Choosing Optimal Model
In previous section, we studied about Model-Bias Variance Tradeoff
- Unfortunately there is no scientific method of choosing optimal model complexity that gives minimum test error.
- Training error is not a good estimate of the test error.
- There is always bias-variance tradeoff in choosing the appropriate complexity of the model.
- We can use cross validation methods, boot strapping and bagging to choose the optimal and consistent model
Holdout Data Cross Validation
- The best solution is out of time validation. Or the testing error should be given high priority over the training error.
- A model that is performing good on training data and equally good on testing is preferred.
- We may not have the test data always. How do we estimate test error?
- We take the part of the data as training and keep aside some potion for validation. May be 80%-20% or 90%-10%
- Data splitting is a very basic intuitive method
LAB: Holdout Data Cross Validation
- Data: Fiberbits/Fiberbits.csv
- Take a random sample with 80% data as training sample
- Use rest 20% as holdout sample.
- Build a model on 80% of the data. Try to validate it on holdout sample.
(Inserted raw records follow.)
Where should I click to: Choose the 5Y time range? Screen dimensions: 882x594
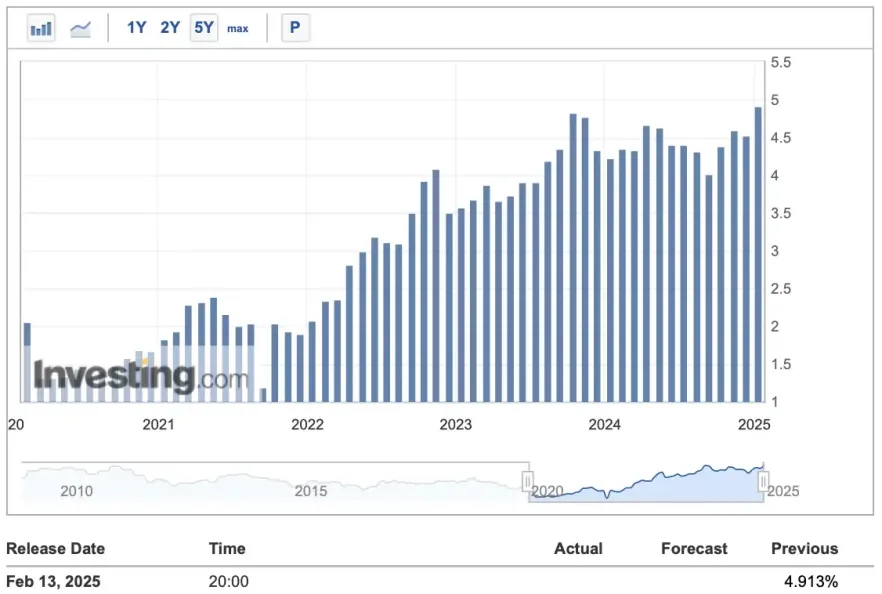point(204,28)
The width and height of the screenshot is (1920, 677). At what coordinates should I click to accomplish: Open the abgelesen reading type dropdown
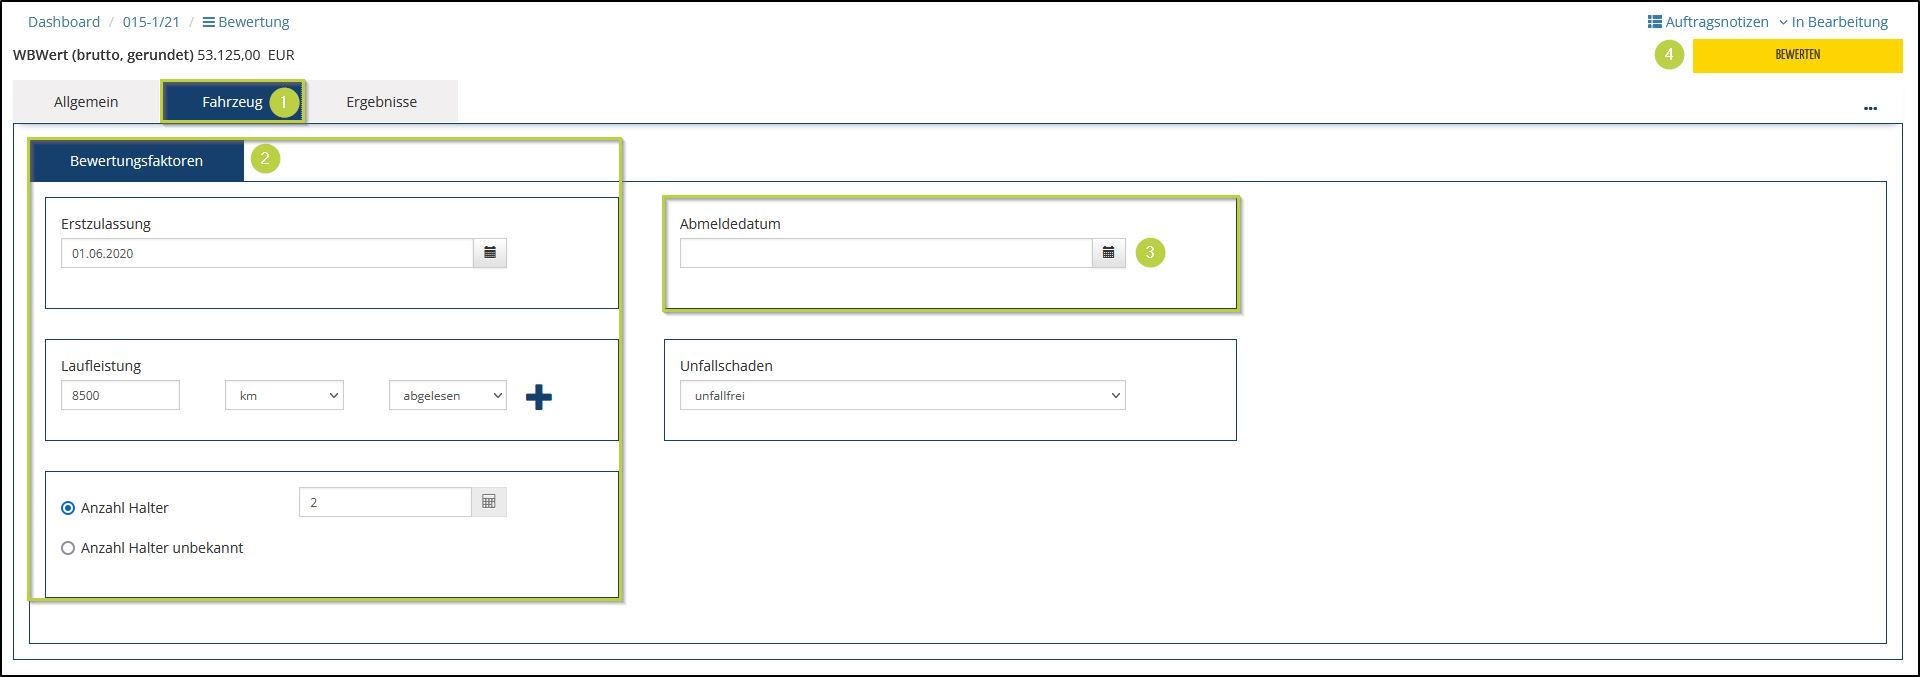coord(447,396)
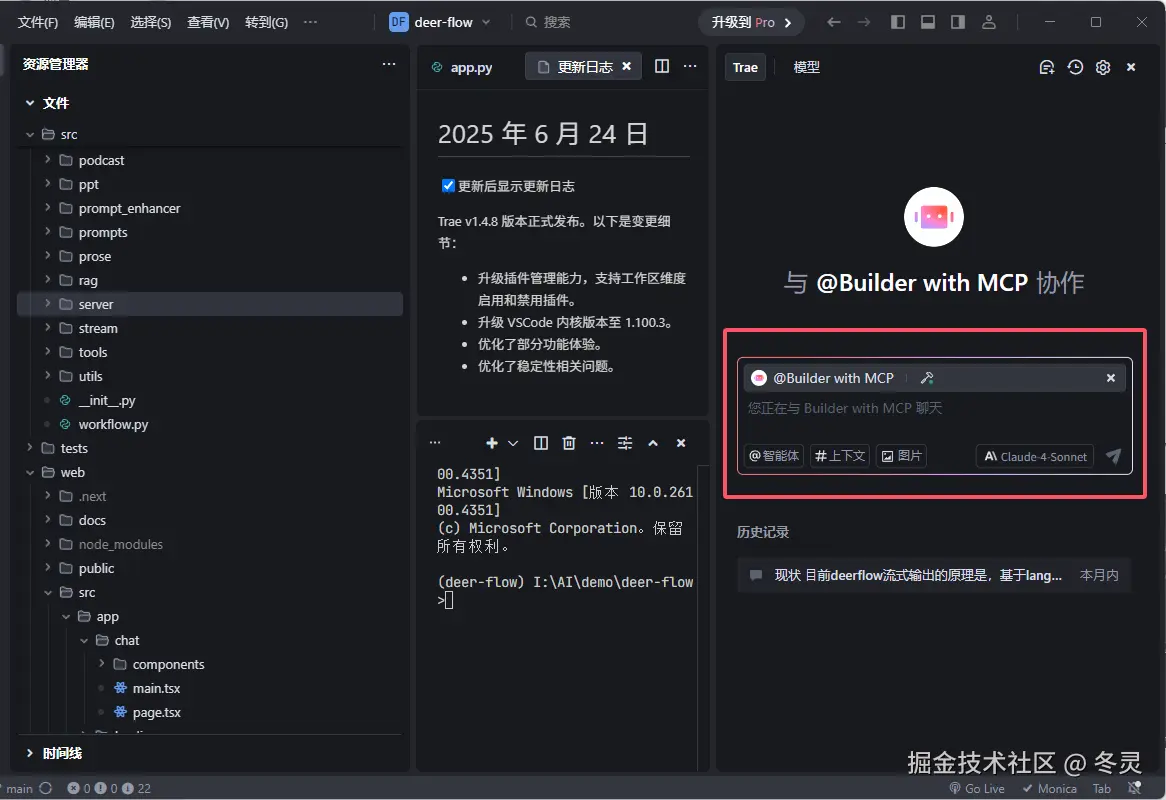1166x800 pixels.
Task: Split the terminal panel
Action: [x=539, y=442]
- Try to increase or reduce the complexity and choose the best model that performs well on training data as well as holdout data
Solution
- Caret is a good package for cross validation
library(caret)
sampleseed <- createDataPartition(Fiberbits$active_cust, p=0.80, list=FALSE)
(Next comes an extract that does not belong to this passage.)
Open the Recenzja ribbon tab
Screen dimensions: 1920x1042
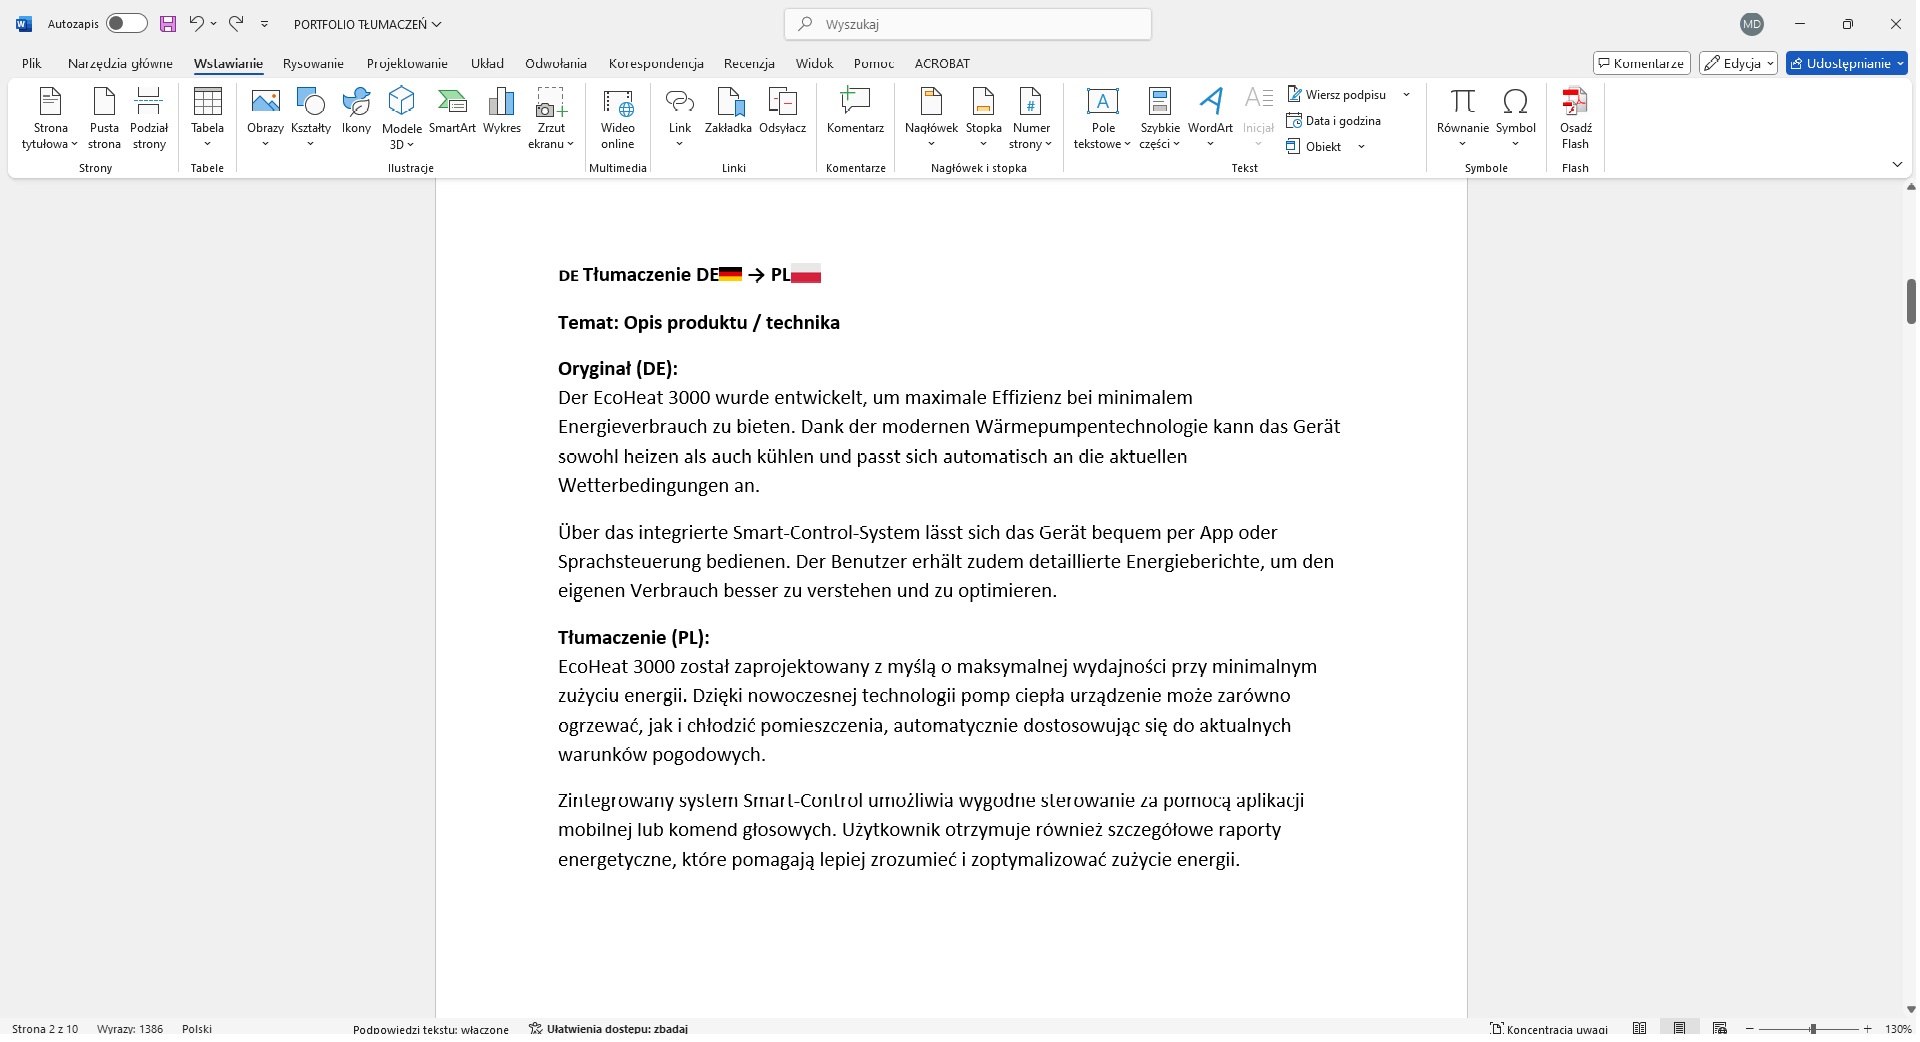pos(749,63)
train_new <- Fiberbits[sampleseed,]
hold_out <- Fiberbits[-sampleseed,]
- Model1
library(rpart)
Fiber_bits_tree5<-rpart(active_cust~., method="class", control=rpart.control(minsplit=5, cp=0.000001), data=train_new)
Fbits_pred5<-predict(Fiber_bits_tree5, type="class")
- Accuracy on Training Data
conf_matrix5<-table(Fbits_pred5,train_new$active_cust)
conf_matrix5
##
## Fbits_pred5 0 1
## 0 31482 1689
## 1 2230 44599
accuracy5<-(conf_matrix5[1,1]+conf_matrix5[2,2])/(sum(conf_matrix5))
accuracy5
## [1] 0.9510125
- Model1 Validation accuracy
hold_out$pred <- predict(Fiber_bits_tree5, hold_out, type="class")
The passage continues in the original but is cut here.